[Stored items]
********

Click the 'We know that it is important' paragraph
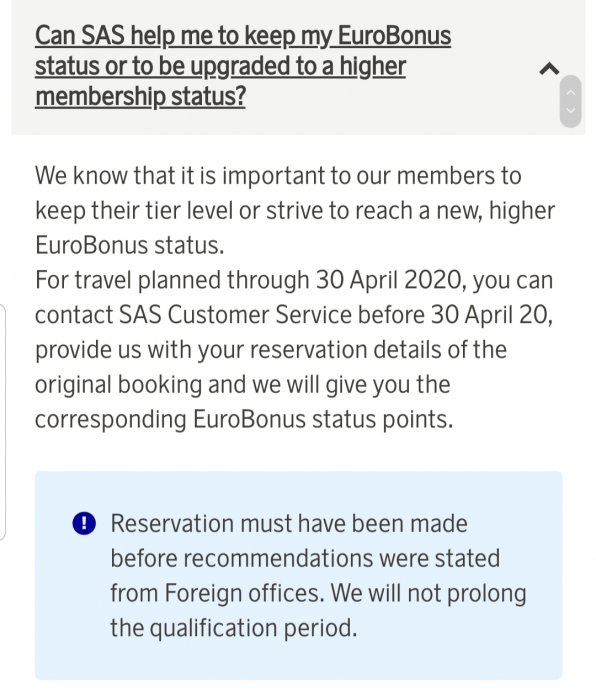Viewport: 596px width, 700px height. coord(295,210)
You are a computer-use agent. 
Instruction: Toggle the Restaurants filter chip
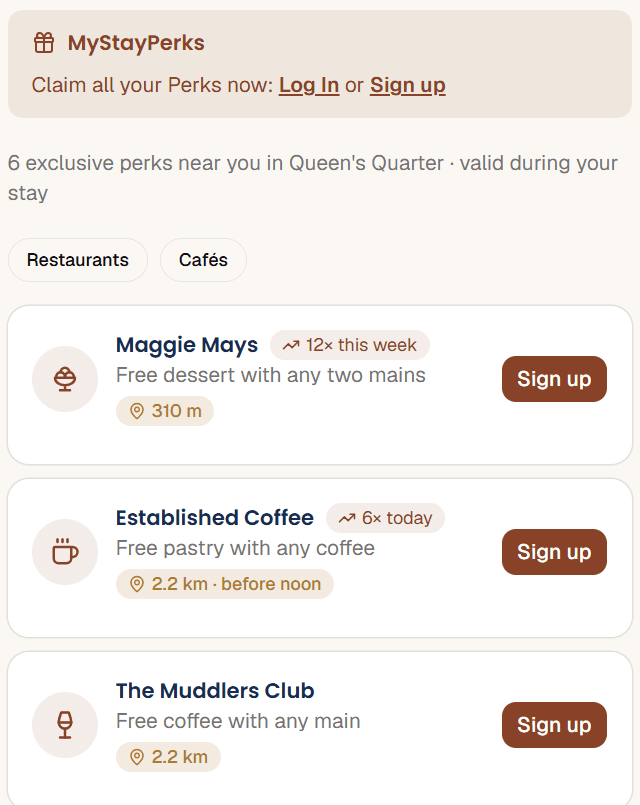coord(78,260)
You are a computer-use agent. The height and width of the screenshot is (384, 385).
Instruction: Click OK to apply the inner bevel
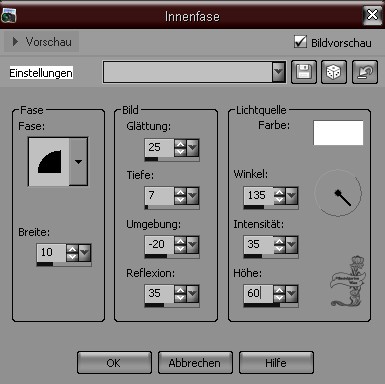coord(114,363)
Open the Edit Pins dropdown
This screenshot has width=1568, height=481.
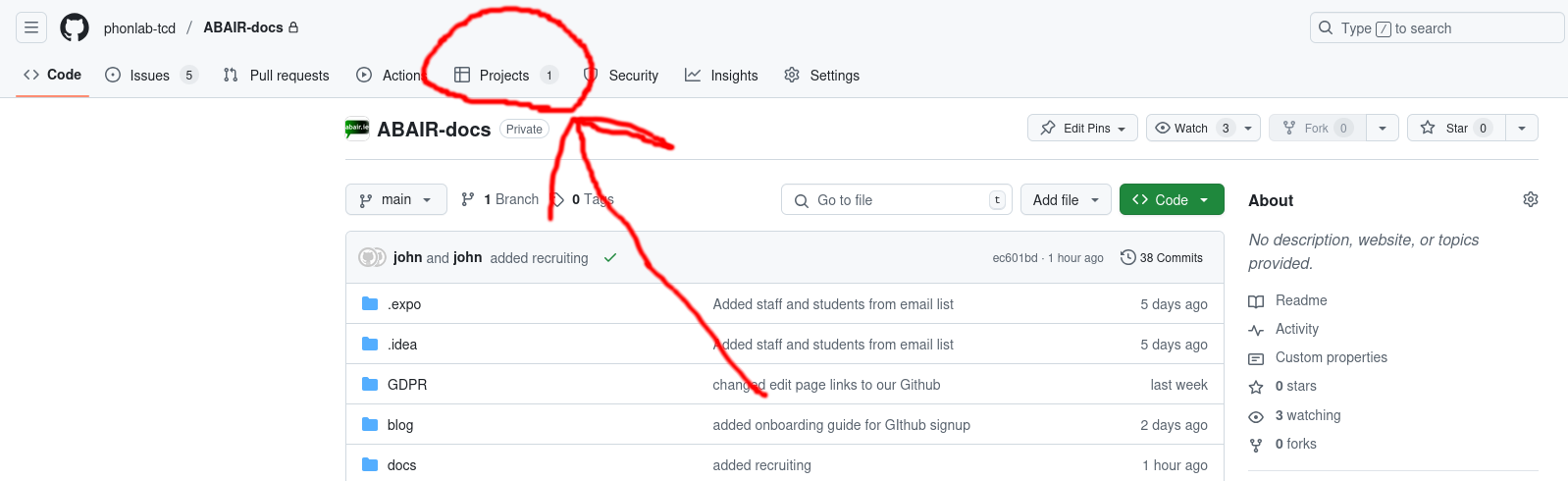1082,128
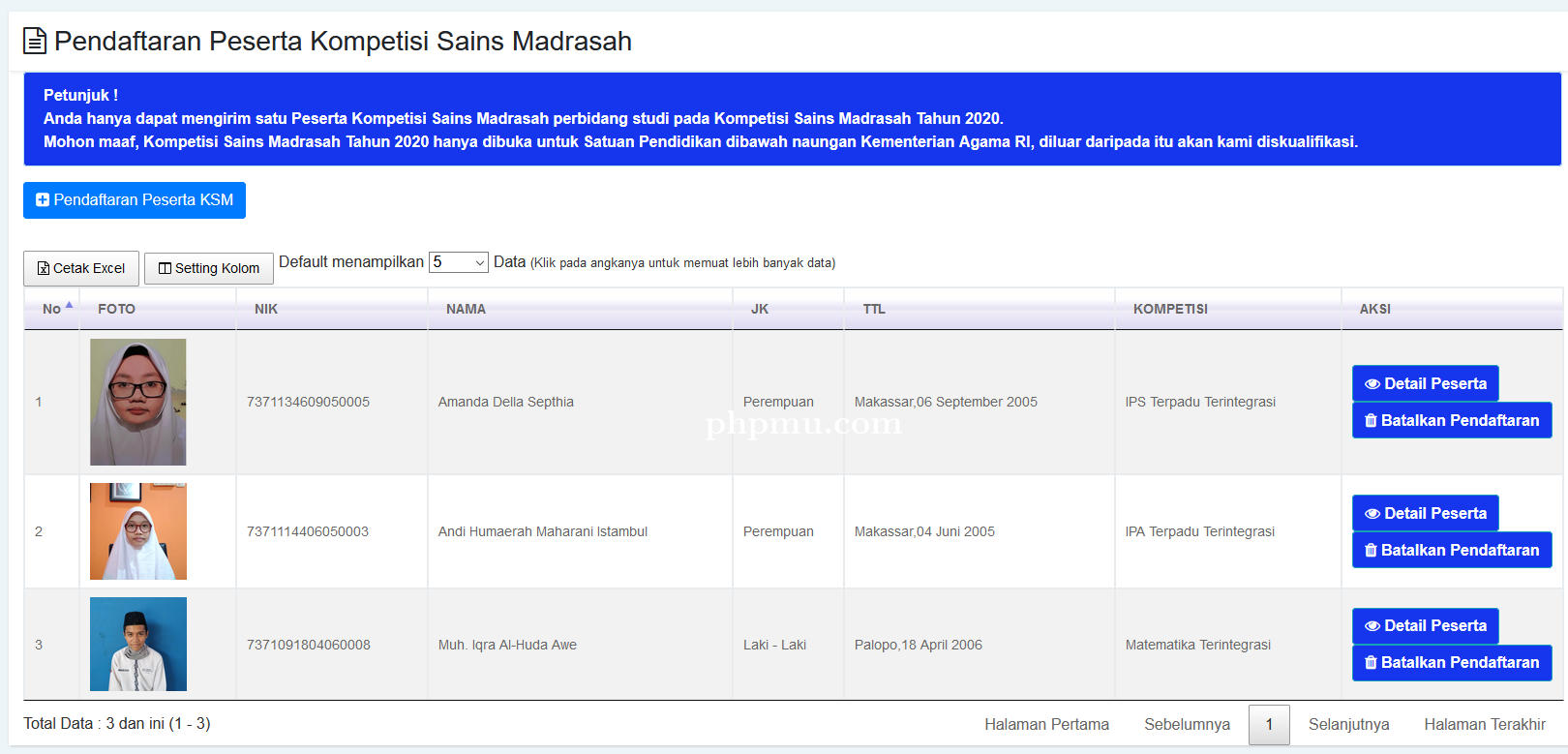The image size is (1568, 754).
Task: Jump to Halaman Terakhir
Action: click(x=1484, y=724)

********

[Prompt]
The copy must begin at the line containing "Open the Edit Pins dropdown" and end at the last line of the data above, with every line retyped exactly and no pictures included.

[Exercise answer]
Open the Edit Pins dropdown
This screenshot has width=1568, height=481.
1082,128
The image size is (1568, 754).
Task: Jump to Halaman Terakhir
Action: click(x=1484, y=724)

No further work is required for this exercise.